2 Level 2: Diamonds Keep their Value

Use the diamonds data from the ggplot2 package to answer the following questions.

library(tidyverse)
data(diamonds)    # load the diamonds data

2.1 Group diamonds by their cut and display the average price of each group.

2.2 Then create a visualization for the last exercise to show the average price of each group. (Stats students are encouraged to include uncertainty.)

Basic Bar Plot

Confidence Intervals

2.3 Group diamonds by color and display the average depth and average table of each group.

2.4 Then create a visualization for the last exercise to show the average depth and average table of each group.

2.5 Add two columns to the diamonds data set. The first column should give the average depth of diamonds in the diamond's color group. The second column should give the average depth of diamonds in the diamond's cut group. Show only the columns `cut`, `color`, and the two new columns.

2.6 Group diamonds by cut, color, and clarity. Show the average price of the diamonds in each group. Arrange by average price (highest to lowest).

2.7 What is the average price of the diamonds with the best cut, color, and clarity? Do the results from the previous question show that the diamonds with the best attributes (i.e., best cut, color, and clarity) have the highest average price? Please explain. See `?diamonds` for description of the characteristics.

2.8 Add another column to the diamonds data named `ppc` that records the price per carat of each diamond. Then group the diamonds by cut, color, and clarity and display the average price and average ppc in each group. Arrange by average ppc (highest to lowest).

2.9 Create a scatterplot to show the relationship between `carat` and `ppc`. Also, create another scatterplot to show the relationship between `price` and `ppc`. Does `carat` or `price` have more predictive power?

Information shown:
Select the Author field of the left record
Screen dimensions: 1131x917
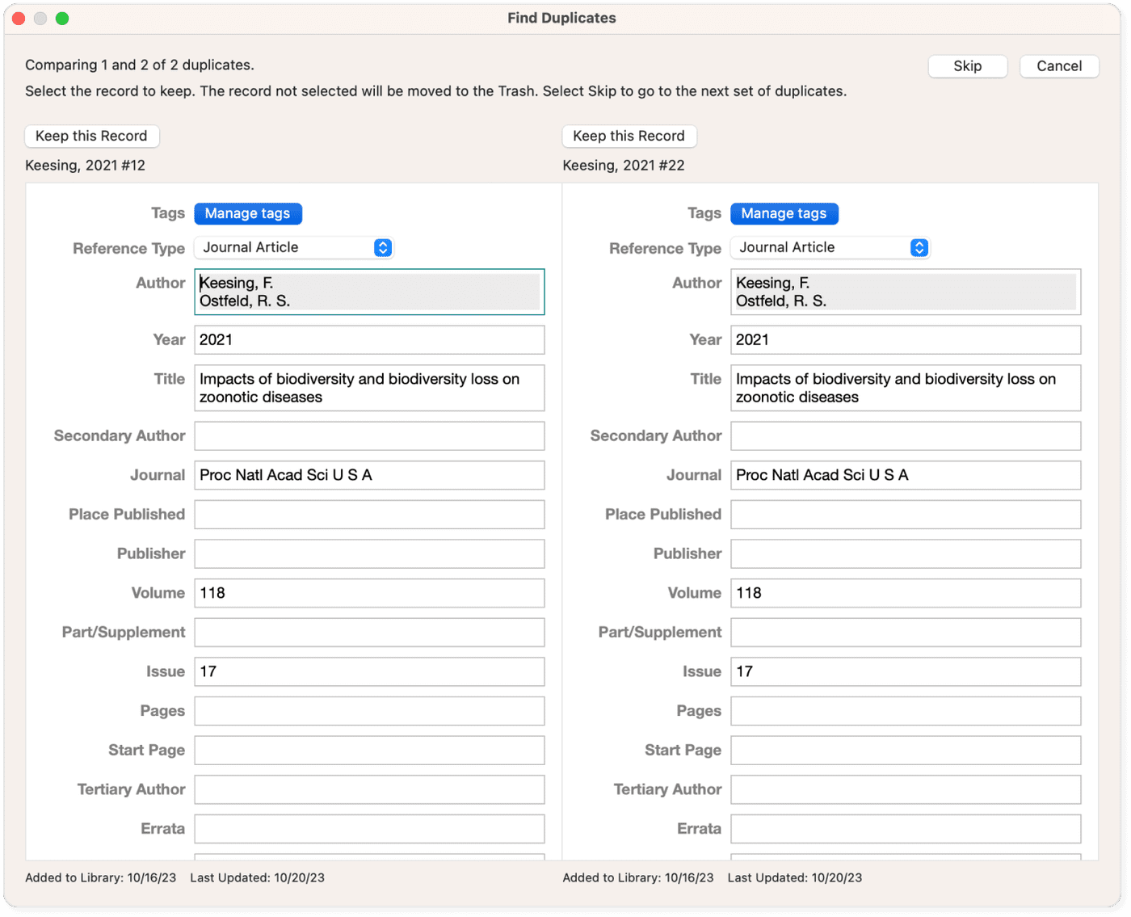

Exercise 1:
Using the diamonds exercises above, mark each statement yes or no, and quote the exact words from the text that settle it.
(a) The diamonds data comes from the ggplot2 package.
(b) Exercise 2.6 asks for the groups to be arranged from lowest to highest average price.
(c) The new column added in exercise 2.8 is named `ppc` and records the price per carat of each diamond.
Exercise 2: Copy out the diamonds exercises from "library(tidyverse)" up to and including "display the average depth and average table of each group.".

Task answer 1:
(a) Yes: "Use the diamonds data from the ggplot2 package"
(b) No: "Arrange by average price (highest to lowest)."
(c) Yes: "named `ppc` that records the price per carat of each diamond"

Task answer 2:
library(tidyverse)
data(diamonds)    # load the diamonds data

2.1 Group diamonds by their cut and display the average price of each group.

2.2 Then create a visualization for the last exercise to show the average price of each group. (Stats students are encouraged to include uncertainty.)

Basic Bar Plot

Confidence Intervals

2.3 Group diamonds by color and display the average depth and average table of each group.